- TASK REQUIREMENTS: Give back the full set of entries that follows, exactly as written.

[Source data]
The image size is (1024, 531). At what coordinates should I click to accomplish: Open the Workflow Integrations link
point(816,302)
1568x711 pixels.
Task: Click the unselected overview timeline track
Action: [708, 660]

- WRITTEN RESPONSE:
The image size is (1024, 531). At what coordinates should I click to accomplish: Open the Workflow Integrations link
point(816,302)
1568x711 pixels.
Task: Click the unselected overview timeline track
Action: [708, 660]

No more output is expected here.